Seit ihrem pandemischen Auftreten in den späten 1970ern wurde ME als psychiatrische Störung von Menschen propagiert, die „schlechte Coping-Strategien [haben] oder eine Vorgeschichte von unerreichbaren Zielsetzungen“, wie ein Wissenschaftler der US-Regierung in einem einflussreichen Artikel im Jahr 1988 schrieb. „Letztendlich muss jede Hypothese über die Ursache der ME die Psychopathologie mit einbeziehen, von der sie begleitet wird und die ihr in manchen Fällen vorausgeht“, fügte er hinzu. Unterstützt von einer passiven Laienpresse haben Wissenschaftler der Regierung versucht, die Krankheit abzutun, indem sie den Betroffenen allerlei Schwächen und boshafte Motive zuschrieben. Zu dieser Liste gehörte, die Patienten würden simulieren und die Sozialsysteme betrügen, sie seien entweder Mitleid heischend oder Typ-A-Persönlichkeiten, die eines Tages einfach zusammenbrechen, oder Menschen, die etwas über die Krankheit gelesen hatten und sie „gerne haben wollten“. Die Centers for Disease Control (CDC) würden wahrscheinlich jeden Wettbewerb darüber gewinnen, welche der Einheiten der US-Regierung mehr getan hat, um über die Opfer herzuziehen und die Krankheit zu verharmlosen. Die CDC haben Aussagen von sich gegeben wie „Hysterie“, „Yuppie-Burnout“, eine genetisch bedingte „Unfähigkeit, mit Stress umzugehen“, eine Vorgeschichte von sexuellem Kindesmissbrauch, „Ärzte, die sich selbst in einen Rausch hineingearbeitet haben“, „geheime Absprachen zwischen Patienten und Ärzten“ und „eine Epidemie von Diagnosen“, um nur ein paar der unhaltbaren „Ursachen“ zu nennen, die in den vergangenen dreißig Jahren von ganz oben aufgetischt wurden.

Mit jedem Jahr, das vergeht, verblasst die Erinnerung daran, wie plötzlich und wie aggressiv diese Krankheit in den späten 1970ern und frühen 1980ern besonders in großen Küstenstädten wie New York, Boston, Los Angeles und San Francisco auftauchte. Jeder, der nach, sagen wir mal, 1985 oder 1990 geboren ist, wird sich an keinen Zeitabschnitt im eigenen Leben erinnern können, in dem diese Geißel praktisch unbekannt war. Doch Mitte der 1980er-Jahre riefen besorgte Ärzte und verzweifelte Patienten immer wieder bei den Centers for Disease Control und den Gesundheitsämtern der großen Städte dieses Landes an, sodass sie in die Spitzenkategorie der Krankheiten rutschte, über die Anfragen eingingen. Am Ende übertrafen die Anrufe sowohl bei den CDC als auch bei den NIH die Anfragen über AIDS auf dem Höhepunkt der AIDS-Epidemie.

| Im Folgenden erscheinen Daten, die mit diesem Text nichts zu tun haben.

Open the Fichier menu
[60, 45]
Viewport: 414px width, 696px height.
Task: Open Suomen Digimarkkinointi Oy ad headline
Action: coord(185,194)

Im Jahr 1988 traf sich eine kleine Gruppe besorgter Wissenschaftler und Kliniker in der Forschung in Newport, Rhode Island, um die Krankheit und ihre Ursachen zu diskutieren. Charles Carpenter, Medizinprofessor am Brown University Hospital, stellte fest: „Wir sehen hier etwas, das es in den Fünfzigern und Sechzigern nicht gab. Die meisten von uns haben den Eindruck, dass dies etwas Neues ist. Wenn es dies bereits in den Fünfzigern und Sechzigern gegeben hätte, dann wäre darüber etwas geschrieben worden, selbst wenn man es als psychiatrisch abgetan hätte. Aber es gibt nichts darüber in der Literatur. Und das lässt darauf schließen, es gibt ein vorherrschendes Agens, das diese Krankheit antreibt.“ Ein weiterer Arzt, Paul Cheney, stimmte zu. „Wie wäre es sonst möglich gewesen, diese Krankheit all die Jahre zu übersehen?“ fragte er. „Obwohl eine große Zahl der Patienten nur subtil und vielleicht nicht so schwer erkrankt ist, gibt es eine beträchtliche Zahl von Patienten, die wirklich unglaublich krank sind, und ich kann es einfach nicht glauben, dass die Medizin dies über Jahrzehnte oder Jahrtausende beobachtet – und übersehen – hat. Das ist zu offenkundig.“ Sechsundzwanzig Jahre, nachdem Carpenter und Cheney ihre Bedenken geäußert haben, belaufen sich gegenwärtige Schätzungen hinsichtlich der Anzahl der weltweit Betroffenen auf zwanzig Millionen, wobei es in den USA eine Million oder mehr Patienten gibt. Damit übersteigt die Zahl der Betroffenen die Zahl der Patienten mit Brust- und Lungenkrebs, AIDS und Multipler Sklerose zusammengenommen. Heutzutage setzt sich ein Arzt in New York City über Skype mit Patienten in Usbekistan, Schottland und Norwegen in Verbindung. Forscher aus Japan, China und Lettland kommen zu Medizinkonferenzen in San Francisco. ME ist jetzt die am häufigsten auftretende chronische Krankheit, von der die meisten Leute noch nie etwas gehört haben, bis sie selbst daran erkranken.

Als 2009 Mikovits die Bühne betrat, war ME eine Krankheit mit einer schockierenden Geschichte der Vernachlässigung, die so weit ging, dass sie zu einer von der Regierung abgesegneten Verletzung von Menschenrechten gegenüber Millionen von Menschen auf der ganzen Welt aufgestiegen war. Den Patienten wurden nicht nur die medizinische Versorgung und Behindertenrenten verweigert sowie die emotionale Unterstützung, die sie von Familie und Freunden bekommen hätten, wenn sie an einer „wirklichen“ Krankheit gelitten hätten. Sie wurden entrechtet und von überall her mit Hohn und Spott überzogen und misshandelt. Kindern wurde die Schulbildung verweigert. Gelegentlich wurden Erwachsene und Kinder gegen ihren Willen in psychiatrischen Institutionen eingesperrt, und das entsetzliche Ergebnis war zumindest in einigen gut dokumentierten Fällen, dass sie daran starben. Das vielleicht schlimmste Ergebnis von alledem war die Abwärtsspirale in die Armut, die meist nach Beginn der Krankheit anfing und dann Jahre oder Jahrzehnte andauerte.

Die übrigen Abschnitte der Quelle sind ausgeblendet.